A generalized Robertson-Walker (GRW) spacetime is defined as an $ n $- dimensional Lorentzian manifold, characterized by the following metric, which serves as a fundamental framework for understanding the geometric structure of space-time:

\begin{equation*}
	d\mathfrak{s}^2 = -d\mathfrak{t}^2 +\mathfrak{a}^2(\mathfrak{t}) \tilde{\mathfrak{g}}_{ij}(\mathfrak{x}) d\mathfrak{x}^i d\mathfrak{x}^j,
\end{equation*}
here $ \tilde{\mathfrak{g}}_{ij}(\mathfrak{x}) $ represents the metric tensor of a Riemannian submanifold and $\mathfrak{a} > 0$ is a scale function or smooth warping. This structure is not simply a minor extension; it constitutes a significant and comprehensive enhancement of the Robertson-Walker (RW) spacetime, making it essential for the study of large-scale cosmology. Both GRW and RW spacetimes play crucial roles in cosmology by effectively illustrating the temporal evolution of a homogeneous and isotropic universe (\cite{bibA1995}, \cite{bib17}, \cite{bib031}, \cite{bib2017}, \cite{16}, \cite{bib98}, etc....).


The theory of general relativity provides a comprehensive framework for understanding the distribution of matter within spacetime through the energy-momentum tensor (EMT), denoted as \(\mathfrak{T}_{ij}\). The geometric structure of spacetime is profoundly influenced by the Ricci tensor, which is interconnected with the EMT via Einstein's field equations (EFEs).

 The characteristics of PF are defined by its rest frame mass density and isotropic pressure.

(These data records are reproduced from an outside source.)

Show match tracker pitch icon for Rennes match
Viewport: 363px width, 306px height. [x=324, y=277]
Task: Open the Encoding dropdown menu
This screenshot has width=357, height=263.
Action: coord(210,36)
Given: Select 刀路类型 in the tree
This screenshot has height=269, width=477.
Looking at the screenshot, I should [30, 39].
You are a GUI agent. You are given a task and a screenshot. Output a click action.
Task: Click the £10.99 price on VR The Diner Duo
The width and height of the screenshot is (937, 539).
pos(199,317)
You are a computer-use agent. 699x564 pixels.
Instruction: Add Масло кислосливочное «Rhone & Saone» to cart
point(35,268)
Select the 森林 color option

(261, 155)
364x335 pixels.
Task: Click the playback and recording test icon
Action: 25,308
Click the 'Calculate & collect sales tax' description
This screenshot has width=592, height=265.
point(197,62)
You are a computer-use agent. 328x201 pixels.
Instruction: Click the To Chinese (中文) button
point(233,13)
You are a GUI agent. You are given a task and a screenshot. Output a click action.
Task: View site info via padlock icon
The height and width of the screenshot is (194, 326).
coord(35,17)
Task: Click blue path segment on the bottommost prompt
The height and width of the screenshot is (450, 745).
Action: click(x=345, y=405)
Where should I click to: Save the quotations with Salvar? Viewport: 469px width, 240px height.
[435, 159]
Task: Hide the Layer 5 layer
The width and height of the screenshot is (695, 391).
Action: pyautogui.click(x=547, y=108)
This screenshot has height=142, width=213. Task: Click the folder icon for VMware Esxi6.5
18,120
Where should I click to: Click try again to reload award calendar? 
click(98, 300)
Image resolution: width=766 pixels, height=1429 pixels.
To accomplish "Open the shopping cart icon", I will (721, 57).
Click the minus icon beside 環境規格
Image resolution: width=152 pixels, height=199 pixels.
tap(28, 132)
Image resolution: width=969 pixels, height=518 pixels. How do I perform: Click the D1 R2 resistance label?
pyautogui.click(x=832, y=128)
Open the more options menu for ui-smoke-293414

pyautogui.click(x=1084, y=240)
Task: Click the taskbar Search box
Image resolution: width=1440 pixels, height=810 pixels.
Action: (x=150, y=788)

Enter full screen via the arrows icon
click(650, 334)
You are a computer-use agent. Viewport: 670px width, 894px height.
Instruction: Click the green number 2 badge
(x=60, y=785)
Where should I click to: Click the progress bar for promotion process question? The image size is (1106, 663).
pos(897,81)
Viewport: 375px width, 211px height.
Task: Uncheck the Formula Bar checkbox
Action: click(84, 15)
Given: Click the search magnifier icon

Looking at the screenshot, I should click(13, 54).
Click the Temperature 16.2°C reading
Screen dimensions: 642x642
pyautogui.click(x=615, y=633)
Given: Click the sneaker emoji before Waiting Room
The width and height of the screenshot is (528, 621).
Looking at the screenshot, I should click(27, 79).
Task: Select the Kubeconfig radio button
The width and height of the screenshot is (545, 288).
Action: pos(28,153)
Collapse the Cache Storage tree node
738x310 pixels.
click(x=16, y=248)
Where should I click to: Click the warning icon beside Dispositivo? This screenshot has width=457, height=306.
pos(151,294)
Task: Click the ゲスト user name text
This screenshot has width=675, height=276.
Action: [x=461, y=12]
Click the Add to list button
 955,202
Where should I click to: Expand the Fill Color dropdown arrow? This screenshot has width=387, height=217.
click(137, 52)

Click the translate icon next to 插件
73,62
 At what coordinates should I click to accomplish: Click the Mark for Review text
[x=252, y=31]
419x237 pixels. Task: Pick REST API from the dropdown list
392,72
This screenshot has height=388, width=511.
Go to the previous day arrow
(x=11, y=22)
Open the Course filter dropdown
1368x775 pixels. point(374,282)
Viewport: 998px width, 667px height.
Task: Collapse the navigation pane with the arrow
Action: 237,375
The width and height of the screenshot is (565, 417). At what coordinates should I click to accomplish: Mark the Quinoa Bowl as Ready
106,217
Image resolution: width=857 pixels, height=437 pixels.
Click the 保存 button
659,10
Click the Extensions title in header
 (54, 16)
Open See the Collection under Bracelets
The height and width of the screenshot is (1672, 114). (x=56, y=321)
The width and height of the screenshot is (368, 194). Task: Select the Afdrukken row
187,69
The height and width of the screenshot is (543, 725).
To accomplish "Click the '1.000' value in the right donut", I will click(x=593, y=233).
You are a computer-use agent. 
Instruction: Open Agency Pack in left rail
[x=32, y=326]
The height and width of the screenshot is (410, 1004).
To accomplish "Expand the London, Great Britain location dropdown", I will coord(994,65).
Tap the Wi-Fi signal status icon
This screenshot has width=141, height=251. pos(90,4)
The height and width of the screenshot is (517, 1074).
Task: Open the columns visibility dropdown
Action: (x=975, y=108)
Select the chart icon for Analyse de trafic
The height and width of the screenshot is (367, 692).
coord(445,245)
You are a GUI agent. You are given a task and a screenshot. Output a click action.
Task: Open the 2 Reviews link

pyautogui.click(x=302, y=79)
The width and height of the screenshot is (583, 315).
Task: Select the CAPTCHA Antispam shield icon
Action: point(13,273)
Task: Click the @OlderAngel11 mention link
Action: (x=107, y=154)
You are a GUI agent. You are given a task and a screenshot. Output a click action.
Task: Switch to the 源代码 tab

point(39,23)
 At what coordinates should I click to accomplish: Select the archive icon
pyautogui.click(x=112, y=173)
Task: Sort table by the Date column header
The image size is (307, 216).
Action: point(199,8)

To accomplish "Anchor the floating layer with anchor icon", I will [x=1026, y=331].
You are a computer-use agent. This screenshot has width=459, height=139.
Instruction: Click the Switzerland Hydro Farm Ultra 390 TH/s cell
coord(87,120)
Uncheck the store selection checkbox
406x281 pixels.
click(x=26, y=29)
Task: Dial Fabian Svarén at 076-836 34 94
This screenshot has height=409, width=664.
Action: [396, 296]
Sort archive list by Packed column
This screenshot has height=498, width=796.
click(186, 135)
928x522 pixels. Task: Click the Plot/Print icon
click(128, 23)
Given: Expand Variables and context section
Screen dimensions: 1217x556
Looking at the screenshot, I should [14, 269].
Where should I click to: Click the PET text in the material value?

Consequently, the EMT $\mathfrak{T}_{ij}$ in a PF spacetime can be formulated as follows:
\begin{equation}
\mathfrak{T}_{ij} =\mathfrak{p} \mathfrak{g}_{ij} + (\mathfrak{p} + \sigma)  \mathfrak{u}_{i}  \mathfrak{u}_{j}. \label{eq4}
\end{equation}
In the foregoing equation, let $\mathfrak{p} $ denote the isotropic pressure, while $\sigma $ signifies the energy density. A perfect fluid is classified as isentropic if it depends on a barotropic equation of state (EoS) $\mathfrak{p} = \mathfrak{p}(\sigma)$. Several specific cases can further delineate the nature of this spacetime:  $ \sigma = 3\mathfrak{p} $ corresponds to the radiation era;  $\mathfrak{p} = \sigma $ characterizes a stiff matter fluid; $\mathfrak{p} + \sigma = 0 $ is associated with the dark energy era ( \cite{bibDS1999}, \cite{bib25}, etc....).

%Moreover, the equation $ p = \omega \sigma $ introduces the EOS parameter $ \omega $, which plays a vital role in shaping the evolution of energy density and the expansion of the universe. The universe is regarded as being in an accelerating phase when $ \omega < -\frac{1}{3} $, in a quintessence phase when $ -1 < \omega < 0 $, and in a phantom phase when $ \omega < -1 $.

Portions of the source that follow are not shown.